◆ WORK TO COMPLETE ◆
Can you copy out the rows exactly, starting at the line that contains "How do I perform: Open" and stopping after the line that contains "(x=270, y=57)"?

[Start MATERIAL]

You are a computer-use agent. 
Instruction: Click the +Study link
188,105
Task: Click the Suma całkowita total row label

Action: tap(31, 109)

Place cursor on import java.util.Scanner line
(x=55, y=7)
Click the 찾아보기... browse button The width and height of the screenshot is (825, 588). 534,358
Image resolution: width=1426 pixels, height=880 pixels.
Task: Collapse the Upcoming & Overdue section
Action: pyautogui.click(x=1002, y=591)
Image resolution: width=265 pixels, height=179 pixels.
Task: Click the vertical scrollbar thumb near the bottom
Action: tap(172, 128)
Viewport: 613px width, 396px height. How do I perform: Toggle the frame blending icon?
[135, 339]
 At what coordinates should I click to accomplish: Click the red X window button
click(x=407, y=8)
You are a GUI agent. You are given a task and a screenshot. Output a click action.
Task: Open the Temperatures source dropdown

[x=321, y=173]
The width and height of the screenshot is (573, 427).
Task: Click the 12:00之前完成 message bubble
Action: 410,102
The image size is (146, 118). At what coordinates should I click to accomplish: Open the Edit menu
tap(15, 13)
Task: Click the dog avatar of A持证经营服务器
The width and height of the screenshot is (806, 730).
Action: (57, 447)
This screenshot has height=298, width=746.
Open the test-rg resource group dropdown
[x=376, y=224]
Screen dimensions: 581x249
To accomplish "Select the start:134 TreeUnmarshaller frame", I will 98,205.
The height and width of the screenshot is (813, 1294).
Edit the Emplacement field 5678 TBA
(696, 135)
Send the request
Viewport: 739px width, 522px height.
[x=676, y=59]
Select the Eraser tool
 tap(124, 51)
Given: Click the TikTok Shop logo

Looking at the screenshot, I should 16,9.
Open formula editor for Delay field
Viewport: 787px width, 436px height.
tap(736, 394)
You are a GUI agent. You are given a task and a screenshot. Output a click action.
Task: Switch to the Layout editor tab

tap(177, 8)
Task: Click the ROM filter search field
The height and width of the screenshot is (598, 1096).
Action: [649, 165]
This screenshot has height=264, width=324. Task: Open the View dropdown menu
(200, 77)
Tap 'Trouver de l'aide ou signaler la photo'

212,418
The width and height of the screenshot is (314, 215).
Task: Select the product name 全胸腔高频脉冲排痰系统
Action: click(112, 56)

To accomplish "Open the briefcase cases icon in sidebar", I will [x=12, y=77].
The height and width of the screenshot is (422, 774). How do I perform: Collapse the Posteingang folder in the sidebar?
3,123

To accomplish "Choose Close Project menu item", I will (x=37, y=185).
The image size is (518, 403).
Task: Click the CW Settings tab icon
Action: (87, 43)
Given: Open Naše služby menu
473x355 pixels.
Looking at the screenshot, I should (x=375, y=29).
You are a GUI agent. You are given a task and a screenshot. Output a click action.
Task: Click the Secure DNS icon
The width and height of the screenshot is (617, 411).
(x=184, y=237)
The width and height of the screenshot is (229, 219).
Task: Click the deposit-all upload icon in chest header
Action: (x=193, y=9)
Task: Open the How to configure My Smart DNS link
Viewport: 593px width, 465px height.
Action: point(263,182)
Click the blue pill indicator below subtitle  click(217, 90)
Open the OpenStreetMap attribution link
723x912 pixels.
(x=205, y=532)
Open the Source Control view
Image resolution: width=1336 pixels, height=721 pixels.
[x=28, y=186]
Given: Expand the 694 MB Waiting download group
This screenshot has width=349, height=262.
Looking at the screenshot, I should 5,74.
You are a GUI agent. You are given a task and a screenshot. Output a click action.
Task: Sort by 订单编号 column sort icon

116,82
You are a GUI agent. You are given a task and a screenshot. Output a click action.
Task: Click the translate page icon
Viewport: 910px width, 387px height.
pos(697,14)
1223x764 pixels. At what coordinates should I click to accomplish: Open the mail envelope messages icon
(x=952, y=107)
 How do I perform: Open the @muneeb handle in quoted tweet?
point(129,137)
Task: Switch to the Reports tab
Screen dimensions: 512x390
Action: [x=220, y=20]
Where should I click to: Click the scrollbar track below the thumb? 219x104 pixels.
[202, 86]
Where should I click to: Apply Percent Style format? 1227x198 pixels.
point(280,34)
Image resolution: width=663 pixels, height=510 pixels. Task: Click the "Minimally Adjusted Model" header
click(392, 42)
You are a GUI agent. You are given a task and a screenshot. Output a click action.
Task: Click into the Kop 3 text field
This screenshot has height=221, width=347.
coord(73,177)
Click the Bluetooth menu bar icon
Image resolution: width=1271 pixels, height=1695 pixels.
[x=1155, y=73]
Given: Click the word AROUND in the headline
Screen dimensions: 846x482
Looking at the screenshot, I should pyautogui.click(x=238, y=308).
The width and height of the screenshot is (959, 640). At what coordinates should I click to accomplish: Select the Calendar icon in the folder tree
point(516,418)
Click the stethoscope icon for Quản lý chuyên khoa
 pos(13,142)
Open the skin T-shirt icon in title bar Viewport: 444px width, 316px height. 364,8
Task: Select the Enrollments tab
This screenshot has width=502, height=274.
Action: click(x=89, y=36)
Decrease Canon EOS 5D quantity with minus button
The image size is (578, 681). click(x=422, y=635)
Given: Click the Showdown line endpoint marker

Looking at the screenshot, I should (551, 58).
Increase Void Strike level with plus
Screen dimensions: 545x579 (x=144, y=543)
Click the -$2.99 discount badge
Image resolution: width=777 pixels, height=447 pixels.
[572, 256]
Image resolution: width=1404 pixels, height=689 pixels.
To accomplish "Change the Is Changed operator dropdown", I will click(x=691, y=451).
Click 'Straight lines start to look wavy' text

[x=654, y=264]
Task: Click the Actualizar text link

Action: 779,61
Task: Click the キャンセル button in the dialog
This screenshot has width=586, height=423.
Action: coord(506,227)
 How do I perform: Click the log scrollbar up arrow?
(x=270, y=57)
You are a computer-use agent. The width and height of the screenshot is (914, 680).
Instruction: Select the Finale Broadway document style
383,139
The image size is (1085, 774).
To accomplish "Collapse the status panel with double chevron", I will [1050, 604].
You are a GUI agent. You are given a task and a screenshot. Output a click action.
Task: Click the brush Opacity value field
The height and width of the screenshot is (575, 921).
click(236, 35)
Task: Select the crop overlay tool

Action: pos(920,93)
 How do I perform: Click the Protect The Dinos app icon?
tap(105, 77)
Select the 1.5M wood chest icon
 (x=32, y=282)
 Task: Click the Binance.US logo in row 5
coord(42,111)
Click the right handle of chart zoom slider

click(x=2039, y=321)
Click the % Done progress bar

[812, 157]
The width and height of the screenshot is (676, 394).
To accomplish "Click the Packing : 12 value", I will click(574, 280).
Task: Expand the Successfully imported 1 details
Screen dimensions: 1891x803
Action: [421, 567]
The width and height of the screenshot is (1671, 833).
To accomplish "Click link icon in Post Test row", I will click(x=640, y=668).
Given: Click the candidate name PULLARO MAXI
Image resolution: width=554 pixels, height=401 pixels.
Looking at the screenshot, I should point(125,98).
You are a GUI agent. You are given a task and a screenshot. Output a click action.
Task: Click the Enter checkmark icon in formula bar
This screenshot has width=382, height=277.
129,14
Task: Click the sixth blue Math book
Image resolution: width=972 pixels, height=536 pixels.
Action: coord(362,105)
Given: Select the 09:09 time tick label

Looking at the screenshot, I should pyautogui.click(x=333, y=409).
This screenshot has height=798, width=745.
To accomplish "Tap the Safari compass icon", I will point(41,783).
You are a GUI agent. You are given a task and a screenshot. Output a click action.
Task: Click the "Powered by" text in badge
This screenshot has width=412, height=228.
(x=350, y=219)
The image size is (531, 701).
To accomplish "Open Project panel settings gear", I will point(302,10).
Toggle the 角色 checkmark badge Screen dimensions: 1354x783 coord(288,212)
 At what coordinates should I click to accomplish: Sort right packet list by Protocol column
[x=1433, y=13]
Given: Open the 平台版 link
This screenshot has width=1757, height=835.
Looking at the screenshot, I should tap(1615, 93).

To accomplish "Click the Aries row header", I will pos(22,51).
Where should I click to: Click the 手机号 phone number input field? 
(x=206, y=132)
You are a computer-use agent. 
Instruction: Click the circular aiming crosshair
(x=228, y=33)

[End MATERIAL]

◆ SOLUTION TO THIS TASK ◆
 How do I perform: Open the @muneeb handle in quoted tweet?
point(129,137)
Task: Switch to the Reports tab
Screen dimensions: 512x390
Action: [x=220, y=20]
Where should I click to: Click the scrollbar track below the thumb? 219x104 pixels.
[202, 86]
Where should I click to: Apply Percent Style format? 1227x198 pixels.
point(280,34)
Image resolution: width=663 pixels, height=510 pixels. Task: Click the "Minimally Adjusted Model" header
click(392, 42)
You are a GUI agent. You are given a task and a screenshot. Output a click action.
Task: Click into the Kop 3 text field
This screenshot has height=221, width=347.
coord(73,177)
Click the Bluetooth menu bar icon
Image resolution: width=1271 pixels, height=1695 pixels.
[x=1155, y=73]
Given: Click the word AROUND in the headline
Screen dimensions: 846x482
Looking at the screenshot, I should pyautogui.click(x=238, y=308).
The width and height of the screenshot is (959, 640). At what coordinates should I click to accomplish: Select the Calendar icon in the folder tree
point(516,418)
Click the stethoscope icon for Quản lý chuyên khoa
 pos(13,142)
Open the skin T-shirt icon in title bar Viewport: 444px width, 316px height. 364,8
Task: Select the Enrollments tab
This screenshot has width=502, height=274.
Action: click(x=89, y=36)
Decrease Canon EOS 5D quantity with minus button
The image size is (578, 681). click(x=422, y=635)
Given: Click the Showdown line endpoint marker

Looking at the screenshot, I should (551, 58).
Increase Void Strike level with plus
Screen dimensions: 545x579 (x=144, y=543)
Click the -$2.99 discount badge
Image resolution: width=777 pixels, height=447 pixels.
[572, 256]
Image resolution: width=1404 pixels, height=689 pixels.
To accomplish "Change the Is Changed operator dropdown", I will click(x=691, y=451).
Click 'Straight lines start to look wavy' text

[x=654, y=264]
Task: Click the Actualizar text link

Action: 779,61
Task: Click the キャンセル button in the dialog
This screenshot has width=586, height=423.
Action: coord(506,227)
 How do I perform: Click the log scrollbar up arrow?
(x=270, y=57)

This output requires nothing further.